In the next stage of the Sociology of Nutrition, participants will analyze the the “food industry” including where it fits into the industrial food system, its relationships with nutrition experts, and federal policy makers and regulatory agencies. They will identify the crops that agribusiness grow which the food industry re-engineers into products sold as food. They will recognize the profit motive of the food industry. They will explain how the industry influences federal policies and dietary guidelines, markets its products, and uses science and technology to increase consumption. 

 

 

American agribusiness produces a large volume of crops that are not food for humans in any sense of the word.
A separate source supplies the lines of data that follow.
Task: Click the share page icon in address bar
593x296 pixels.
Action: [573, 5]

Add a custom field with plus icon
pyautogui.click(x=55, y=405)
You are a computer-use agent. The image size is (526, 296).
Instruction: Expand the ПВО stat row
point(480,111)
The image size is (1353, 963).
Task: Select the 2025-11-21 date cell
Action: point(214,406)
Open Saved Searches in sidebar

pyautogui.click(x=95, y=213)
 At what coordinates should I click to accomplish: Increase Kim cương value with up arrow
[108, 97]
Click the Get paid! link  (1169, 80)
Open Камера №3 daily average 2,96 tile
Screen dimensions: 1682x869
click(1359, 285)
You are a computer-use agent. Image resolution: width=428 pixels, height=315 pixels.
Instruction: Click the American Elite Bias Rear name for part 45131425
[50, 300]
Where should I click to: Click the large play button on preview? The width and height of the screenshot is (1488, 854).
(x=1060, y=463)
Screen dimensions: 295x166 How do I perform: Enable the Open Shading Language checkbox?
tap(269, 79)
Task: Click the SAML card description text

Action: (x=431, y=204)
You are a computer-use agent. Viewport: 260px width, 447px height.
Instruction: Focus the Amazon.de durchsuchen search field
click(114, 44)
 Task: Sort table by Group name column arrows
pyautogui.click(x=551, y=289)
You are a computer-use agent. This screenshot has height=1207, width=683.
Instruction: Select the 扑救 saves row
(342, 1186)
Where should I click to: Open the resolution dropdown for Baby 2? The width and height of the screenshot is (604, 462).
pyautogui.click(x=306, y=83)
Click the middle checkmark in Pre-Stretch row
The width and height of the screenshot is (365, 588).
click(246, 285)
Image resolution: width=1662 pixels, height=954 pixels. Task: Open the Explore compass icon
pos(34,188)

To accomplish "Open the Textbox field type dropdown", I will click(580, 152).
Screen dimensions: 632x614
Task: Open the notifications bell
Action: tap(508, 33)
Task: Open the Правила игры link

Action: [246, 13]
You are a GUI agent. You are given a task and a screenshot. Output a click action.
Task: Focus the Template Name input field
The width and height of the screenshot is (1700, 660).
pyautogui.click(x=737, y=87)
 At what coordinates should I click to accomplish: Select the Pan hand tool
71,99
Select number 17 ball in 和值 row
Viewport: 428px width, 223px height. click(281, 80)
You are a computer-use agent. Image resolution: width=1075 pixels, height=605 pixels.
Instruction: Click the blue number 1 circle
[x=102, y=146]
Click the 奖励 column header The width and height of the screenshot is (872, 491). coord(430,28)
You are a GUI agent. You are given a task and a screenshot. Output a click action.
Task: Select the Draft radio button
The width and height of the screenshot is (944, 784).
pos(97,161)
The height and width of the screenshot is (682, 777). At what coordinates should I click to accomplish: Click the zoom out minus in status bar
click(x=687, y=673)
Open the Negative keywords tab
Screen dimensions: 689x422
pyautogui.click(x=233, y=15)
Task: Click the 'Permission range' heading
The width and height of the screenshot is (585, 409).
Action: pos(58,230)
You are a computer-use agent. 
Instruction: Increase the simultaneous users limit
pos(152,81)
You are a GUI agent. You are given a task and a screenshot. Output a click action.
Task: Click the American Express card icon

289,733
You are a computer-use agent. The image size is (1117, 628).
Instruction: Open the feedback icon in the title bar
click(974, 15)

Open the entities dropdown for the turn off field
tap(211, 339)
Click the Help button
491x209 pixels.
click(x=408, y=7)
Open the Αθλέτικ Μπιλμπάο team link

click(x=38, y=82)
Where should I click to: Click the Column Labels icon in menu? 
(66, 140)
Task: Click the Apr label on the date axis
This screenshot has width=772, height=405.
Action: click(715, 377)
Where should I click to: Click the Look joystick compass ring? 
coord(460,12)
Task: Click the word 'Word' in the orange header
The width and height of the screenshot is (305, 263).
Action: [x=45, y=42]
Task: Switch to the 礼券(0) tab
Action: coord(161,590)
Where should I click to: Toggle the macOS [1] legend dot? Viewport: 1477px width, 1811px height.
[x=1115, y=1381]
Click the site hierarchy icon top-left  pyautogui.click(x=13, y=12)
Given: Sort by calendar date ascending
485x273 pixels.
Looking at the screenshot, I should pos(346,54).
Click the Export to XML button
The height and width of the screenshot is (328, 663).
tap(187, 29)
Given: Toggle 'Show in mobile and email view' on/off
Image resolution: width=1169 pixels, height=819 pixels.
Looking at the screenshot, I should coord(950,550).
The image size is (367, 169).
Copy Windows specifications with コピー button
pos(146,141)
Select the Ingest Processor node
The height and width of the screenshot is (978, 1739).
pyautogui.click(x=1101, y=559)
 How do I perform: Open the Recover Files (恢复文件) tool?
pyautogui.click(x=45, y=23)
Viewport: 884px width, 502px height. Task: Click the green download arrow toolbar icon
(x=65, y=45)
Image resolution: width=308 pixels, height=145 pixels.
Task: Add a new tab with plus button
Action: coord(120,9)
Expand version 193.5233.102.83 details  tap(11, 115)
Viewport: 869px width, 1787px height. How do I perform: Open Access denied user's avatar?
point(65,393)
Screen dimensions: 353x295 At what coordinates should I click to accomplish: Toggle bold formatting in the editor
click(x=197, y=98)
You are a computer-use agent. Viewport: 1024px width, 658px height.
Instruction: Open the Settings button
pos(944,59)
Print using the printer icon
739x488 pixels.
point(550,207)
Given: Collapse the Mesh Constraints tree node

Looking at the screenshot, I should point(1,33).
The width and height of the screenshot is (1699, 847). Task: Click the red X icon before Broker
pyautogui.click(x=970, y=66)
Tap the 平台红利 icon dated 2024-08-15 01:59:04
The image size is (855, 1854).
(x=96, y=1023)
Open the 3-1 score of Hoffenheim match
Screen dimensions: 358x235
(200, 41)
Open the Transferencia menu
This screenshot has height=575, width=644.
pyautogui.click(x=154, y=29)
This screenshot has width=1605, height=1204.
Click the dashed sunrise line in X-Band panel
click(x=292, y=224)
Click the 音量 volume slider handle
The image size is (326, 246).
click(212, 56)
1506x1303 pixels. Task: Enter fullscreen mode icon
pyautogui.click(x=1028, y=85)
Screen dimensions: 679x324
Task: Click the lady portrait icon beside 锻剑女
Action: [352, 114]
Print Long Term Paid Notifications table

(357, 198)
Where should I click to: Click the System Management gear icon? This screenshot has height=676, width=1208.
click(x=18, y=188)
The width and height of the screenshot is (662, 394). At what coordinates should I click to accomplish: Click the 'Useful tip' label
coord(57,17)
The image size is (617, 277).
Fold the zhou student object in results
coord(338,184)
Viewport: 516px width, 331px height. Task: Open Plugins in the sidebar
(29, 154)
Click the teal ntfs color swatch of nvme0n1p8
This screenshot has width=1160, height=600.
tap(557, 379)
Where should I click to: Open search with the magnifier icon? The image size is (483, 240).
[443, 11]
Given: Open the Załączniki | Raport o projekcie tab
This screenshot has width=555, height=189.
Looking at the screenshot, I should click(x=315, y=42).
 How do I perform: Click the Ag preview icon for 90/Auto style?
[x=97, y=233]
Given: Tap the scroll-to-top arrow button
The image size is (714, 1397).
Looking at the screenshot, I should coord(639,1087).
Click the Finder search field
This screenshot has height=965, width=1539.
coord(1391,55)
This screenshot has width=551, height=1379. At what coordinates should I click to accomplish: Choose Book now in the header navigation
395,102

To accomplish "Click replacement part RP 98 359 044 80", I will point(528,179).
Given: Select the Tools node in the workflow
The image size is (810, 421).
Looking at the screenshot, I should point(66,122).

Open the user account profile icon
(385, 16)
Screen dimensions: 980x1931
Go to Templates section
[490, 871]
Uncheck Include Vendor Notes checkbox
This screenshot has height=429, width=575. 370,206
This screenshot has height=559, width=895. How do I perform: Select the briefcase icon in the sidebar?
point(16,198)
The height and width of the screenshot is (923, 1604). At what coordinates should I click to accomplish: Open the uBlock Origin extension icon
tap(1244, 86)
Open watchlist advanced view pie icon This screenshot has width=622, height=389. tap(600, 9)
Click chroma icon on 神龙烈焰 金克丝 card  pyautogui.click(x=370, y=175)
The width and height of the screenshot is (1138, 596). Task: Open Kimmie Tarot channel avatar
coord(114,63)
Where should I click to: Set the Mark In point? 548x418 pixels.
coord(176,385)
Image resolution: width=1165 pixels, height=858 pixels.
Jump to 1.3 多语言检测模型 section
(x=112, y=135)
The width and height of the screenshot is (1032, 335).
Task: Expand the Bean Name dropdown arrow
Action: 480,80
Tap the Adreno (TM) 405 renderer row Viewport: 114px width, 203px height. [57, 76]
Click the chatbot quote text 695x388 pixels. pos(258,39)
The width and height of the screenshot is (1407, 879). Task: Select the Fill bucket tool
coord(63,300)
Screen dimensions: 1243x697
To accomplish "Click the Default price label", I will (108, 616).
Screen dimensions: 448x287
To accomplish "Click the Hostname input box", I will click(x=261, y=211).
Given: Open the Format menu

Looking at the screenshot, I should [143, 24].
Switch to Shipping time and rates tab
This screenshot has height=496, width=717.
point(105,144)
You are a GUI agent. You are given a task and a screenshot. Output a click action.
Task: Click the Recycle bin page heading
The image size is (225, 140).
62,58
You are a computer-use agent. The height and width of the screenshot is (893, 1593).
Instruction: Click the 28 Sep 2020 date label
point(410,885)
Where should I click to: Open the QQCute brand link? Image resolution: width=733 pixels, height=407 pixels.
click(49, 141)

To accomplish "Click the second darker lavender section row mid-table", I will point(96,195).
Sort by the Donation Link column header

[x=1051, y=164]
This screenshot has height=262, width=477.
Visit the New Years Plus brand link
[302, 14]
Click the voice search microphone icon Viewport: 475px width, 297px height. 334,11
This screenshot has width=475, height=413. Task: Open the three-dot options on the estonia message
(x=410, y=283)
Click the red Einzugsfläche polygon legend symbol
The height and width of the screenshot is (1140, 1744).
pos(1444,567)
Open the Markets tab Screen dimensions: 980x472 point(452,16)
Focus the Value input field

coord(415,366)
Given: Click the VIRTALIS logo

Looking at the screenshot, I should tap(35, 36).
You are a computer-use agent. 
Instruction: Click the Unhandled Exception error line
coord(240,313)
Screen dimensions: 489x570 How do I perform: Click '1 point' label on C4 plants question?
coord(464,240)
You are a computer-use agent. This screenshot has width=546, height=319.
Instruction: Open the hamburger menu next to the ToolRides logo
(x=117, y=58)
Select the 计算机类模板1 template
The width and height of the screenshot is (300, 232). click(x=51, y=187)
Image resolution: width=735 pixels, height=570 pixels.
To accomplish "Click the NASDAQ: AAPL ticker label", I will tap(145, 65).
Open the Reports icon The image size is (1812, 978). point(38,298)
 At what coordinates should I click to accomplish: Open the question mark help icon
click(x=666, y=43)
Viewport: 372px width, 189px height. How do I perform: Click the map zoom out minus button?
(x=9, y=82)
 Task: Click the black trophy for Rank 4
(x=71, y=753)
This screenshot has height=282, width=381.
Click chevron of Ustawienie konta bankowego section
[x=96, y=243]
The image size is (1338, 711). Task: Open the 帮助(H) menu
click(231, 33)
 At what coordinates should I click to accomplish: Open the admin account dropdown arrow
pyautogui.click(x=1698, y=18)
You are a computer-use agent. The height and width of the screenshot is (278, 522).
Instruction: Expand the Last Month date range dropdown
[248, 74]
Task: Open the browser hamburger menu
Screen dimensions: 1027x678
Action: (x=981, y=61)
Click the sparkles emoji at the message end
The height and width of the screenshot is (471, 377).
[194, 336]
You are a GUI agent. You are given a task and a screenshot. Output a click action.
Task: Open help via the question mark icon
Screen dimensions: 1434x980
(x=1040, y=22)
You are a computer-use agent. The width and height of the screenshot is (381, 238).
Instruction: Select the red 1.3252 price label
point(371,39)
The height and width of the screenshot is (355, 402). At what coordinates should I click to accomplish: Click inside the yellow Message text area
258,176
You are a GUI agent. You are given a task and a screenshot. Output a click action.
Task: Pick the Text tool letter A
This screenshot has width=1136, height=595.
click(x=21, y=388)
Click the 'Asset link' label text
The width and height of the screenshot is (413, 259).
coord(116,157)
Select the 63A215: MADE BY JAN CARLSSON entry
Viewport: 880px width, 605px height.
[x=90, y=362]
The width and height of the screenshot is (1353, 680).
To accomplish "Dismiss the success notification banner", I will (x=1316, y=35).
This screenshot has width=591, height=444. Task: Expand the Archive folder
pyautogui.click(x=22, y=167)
In this seminar, for example, participants will learn the difference between “sweet corn” and commodity corn. They will examine the uses to which commodity corn is put including the fact that while only 12% ends up in products consumed by humans it  ends up in a very large proportion of processed foods.

http://www.agronext.iastate.edu/corn/corn-qna.html

http://www.epa.gov/oecaagct/ag101/cr

The seminar participants will examine how large agribusiness firms benefit from government subsidies and the ability to sell their commodity crops to the food industry for re-engineering.

 

Students will explain their responses to the following questions:

 

  • Why can it be difficult to consume many of these products in moderation?(nutrionism and the science of “addictive” food).
  • Do functional foods really enhance wellness? (nutritionism and functional foods).
  • If these foods are so “unhealthy” why don’t nutriton experts and federal agencies tell us to stop eating them?
  • How does the food industry influence federal nutrition policy?
  • Does the food industry engage in deceptive advertising? If so, why is this allowed to happen?